The Benefits of Half-Day Kindergarten


Cheryl Maguire

“Can we go to the library play room and do a puppet show?” my daughter asked.

“Sure,” I replied. “Do you remember when we used to come here for story time in the morning before you went to afternoon kindergarten?”

“Yes, with Miss Carol! It was so much fun.”

I have positive memories of library story time with all three of my children, who each attended half-day kindergarten. Their school gives parents the option to pay for full-day kindergarten or send their kids for half days for free. If interested in the full-day option, you’re placed in a lottery system due to the limited number of spots available.

My twins were not selected for full day spots, but I discovered it was for the best. After this experience, I chose half-day kindergarten for my younger daughter as well.

No significant educational benefit

The main reason I wanted to enroll my twins in full-day kindergarten is because I thought they would receive more education, which would in turn help them excel academically the following year. Both of them have done well in school academically despite fewer hours in school.
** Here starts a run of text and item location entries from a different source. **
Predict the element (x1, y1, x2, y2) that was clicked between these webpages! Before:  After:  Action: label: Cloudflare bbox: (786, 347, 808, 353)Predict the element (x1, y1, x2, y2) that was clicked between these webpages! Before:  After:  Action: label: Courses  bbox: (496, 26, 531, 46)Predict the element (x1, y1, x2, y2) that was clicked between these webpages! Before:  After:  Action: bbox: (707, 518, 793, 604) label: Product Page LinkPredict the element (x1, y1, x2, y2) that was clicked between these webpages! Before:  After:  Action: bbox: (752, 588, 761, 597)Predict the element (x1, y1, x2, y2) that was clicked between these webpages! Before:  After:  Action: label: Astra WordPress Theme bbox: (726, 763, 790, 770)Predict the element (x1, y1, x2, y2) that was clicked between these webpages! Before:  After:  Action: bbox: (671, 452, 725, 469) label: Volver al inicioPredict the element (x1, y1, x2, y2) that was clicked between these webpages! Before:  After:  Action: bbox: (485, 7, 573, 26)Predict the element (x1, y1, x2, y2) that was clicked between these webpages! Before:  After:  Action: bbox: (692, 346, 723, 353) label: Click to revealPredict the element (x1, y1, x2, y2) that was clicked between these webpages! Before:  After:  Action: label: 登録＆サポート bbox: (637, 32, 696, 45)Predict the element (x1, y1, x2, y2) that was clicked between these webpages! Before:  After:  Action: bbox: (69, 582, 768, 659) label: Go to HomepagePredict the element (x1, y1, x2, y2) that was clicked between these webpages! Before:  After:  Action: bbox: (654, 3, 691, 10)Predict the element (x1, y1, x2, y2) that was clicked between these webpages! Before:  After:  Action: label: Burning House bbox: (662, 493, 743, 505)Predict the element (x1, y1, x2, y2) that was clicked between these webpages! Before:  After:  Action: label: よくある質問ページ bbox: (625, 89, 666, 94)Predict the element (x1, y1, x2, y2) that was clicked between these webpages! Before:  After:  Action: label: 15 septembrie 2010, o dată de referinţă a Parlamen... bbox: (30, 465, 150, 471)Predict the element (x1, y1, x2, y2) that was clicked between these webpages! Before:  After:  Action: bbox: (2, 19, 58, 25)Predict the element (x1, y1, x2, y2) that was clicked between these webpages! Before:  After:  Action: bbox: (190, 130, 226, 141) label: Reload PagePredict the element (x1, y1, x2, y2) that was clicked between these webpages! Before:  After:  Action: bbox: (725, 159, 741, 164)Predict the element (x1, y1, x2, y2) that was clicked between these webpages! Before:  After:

Research by Philip DeCicca showed similar findings. He tested children at the end of 1st grade and found little difference in both the reading and math test scores of children who attended full-day versus half-day kindergarten. (Initial gains were evident, but short-lived).

More time to play

Half-day kindergarten allowed for more opportunities for unstructured play time, either alone or with friends. The benefits of unstructured play include a stronger bond with family members, better peer relationships, improved problem solving, and healthy development.

My children developed friendships during their kindergarten years that they still enjoy six years later. I also had the opportunity to meet and socialize with their friend’s parents. We engaged in activities (such as Miss Carol’s story time at the library), which provided some structure mixed with unstructured time to allow the children to socialize with one another.

More time with family

Research from the University of Illinois found that when families regularly spent time together – in this case, going on nature hikes – they functioned better as a family. The study suggests that time together enables families to better read social cues, which led to feeling less irritable and more in control.

I look back fondly on those extra hours I spent with all three of my children. In addition to story time, we also visited playgrounds, playgroups, and other local, kid-friendly activities. My kids will be in school for six hours a day for the next 12 years, so I’m grateful for the additional time with them.

Limited attention span

Most kindergarten age children have a limited attention span. According to the website Day2Day parenting, the average five- to six-year-old child can attend to something of interest to them for 10 to 15 minutes. This time frame decreases to five to 10 minutes for topics that don’t interest them.

A school day is six hours long. That’s a lot of five to 15-minute increments.

Costs less money

Full-day kindergarten can be expensive. In the school my children attend, it costs $3k per child ($6k for twins!). Instead of spending the money on school, I was able to save and use the remainder to pay for activities such as a gymnastics or dance class.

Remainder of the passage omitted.